Until the late 1990s, it was common for an airline to waive the 7- or 14-day advance purchase rule for bereavements, but in recent years, many airlines have been cutting back on bereavement fares. Instead, many short-notice travelers rely on hidden city fares or other airline booking ploys.

==Policies of various airlines==
Airlines have varying policies pertaining to bereavement flights. This may include the relatives for which one is eligible to obtain such a ticket, the proof that is required, and the price that is charged in comparison with other fares.

- United Airlines no longer offers bereavement fares, but still has more flexible options for changing and canceling flights. Formerly, it offered bereavement fares of 5% off the ticket price in the event of the death or grave illness of a family member or for individuals seeking medical treatment for tickets sold within six days of travel.
- Delta Air Lines allows discounts for death or imminent death for those who call in advance for reservations.
- Air Canada offers bereavement fares within 7 days of a funeral and for stays of up to 30 days with a copy of a death certificate, a letter from a funeral director, or a certificate from an attending physician. For international itineraries only, the airline will also refund the difference between the regular and the bereavement fare if one of these is presented after travel.
- American Airlines no longer offers a compassion fare for customers traveling due to a medical emergency or death of a family member after the merger with US Airways.
- Alaska Airlines offers a bereavement fare for those traveling due to the death of an immediate family member. This fare is only available within seven days of travel.
- JetBlue, Southwest and Frontier do not offer bereavement fares, but have more flexible options for changing and canceling tickets.

==Other issues==

=== Family members ===

Airline policies differ concerning which family members are eligible for bereavement fares.

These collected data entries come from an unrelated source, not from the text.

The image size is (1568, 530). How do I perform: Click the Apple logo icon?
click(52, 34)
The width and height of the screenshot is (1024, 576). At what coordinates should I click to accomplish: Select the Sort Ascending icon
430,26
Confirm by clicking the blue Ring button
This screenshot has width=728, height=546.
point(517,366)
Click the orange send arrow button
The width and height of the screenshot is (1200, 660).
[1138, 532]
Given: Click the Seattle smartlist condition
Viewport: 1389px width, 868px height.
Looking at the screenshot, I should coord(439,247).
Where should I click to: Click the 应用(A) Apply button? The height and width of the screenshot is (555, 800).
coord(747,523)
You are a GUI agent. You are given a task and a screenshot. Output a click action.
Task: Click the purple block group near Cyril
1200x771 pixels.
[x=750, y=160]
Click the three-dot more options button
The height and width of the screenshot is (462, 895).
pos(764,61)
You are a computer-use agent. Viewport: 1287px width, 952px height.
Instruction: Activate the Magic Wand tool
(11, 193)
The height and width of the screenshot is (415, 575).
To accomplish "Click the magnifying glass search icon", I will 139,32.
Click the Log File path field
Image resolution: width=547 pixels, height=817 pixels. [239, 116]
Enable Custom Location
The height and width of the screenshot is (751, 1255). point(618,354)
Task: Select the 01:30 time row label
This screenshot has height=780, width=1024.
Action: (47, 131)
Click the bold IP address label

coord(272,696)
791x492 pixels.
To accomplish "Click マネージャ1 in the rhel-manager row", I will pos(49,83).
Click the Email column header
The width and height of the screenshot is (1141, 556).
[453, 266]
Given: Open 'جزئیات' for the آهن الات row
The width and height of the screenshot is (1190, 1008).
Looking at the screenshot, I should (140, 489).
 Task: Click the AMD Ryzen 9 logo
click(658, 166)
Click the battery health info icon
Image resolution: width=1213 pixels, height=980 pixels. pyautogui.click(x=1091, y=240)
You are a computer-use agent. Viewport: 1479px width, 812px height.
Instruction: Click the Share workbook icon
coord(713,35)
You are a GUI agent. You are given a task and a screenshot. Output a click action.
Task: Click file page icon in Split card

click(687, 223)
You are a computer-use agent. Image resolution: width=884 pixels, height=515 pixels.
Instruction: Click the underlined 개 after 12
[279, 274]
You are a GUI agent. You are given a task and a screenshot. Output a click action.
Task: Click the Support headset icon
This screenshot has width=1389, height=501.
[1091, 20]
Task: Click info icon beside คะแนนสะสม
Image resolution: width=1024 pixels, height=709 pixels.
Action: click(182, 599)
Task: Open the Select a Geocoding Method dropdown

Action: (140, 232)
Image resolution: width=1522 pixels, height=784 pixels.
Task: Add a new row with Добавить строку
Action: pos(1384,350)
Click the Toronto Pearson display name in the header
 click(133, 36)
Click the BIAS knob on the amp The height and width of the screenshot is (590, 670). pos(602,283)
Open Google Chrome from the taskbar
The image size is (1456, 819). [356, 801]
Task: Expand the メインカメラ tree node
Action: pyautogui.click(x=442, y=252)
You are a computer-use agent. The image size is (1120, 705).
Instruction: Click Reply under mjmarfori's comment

Some airlines accommodate only immediate family members; others are more inclusive, offering fares for a variety of familial relations, such as foster relatives, half-relatives, and step-relatives. Airlines have also explored whether same-sex spouses, or domestic partners who are not legal spouses, can be included.

=== Price ===

With the reduced availability of bereavement rates, it has been suggested that cheaper fares can often be found online.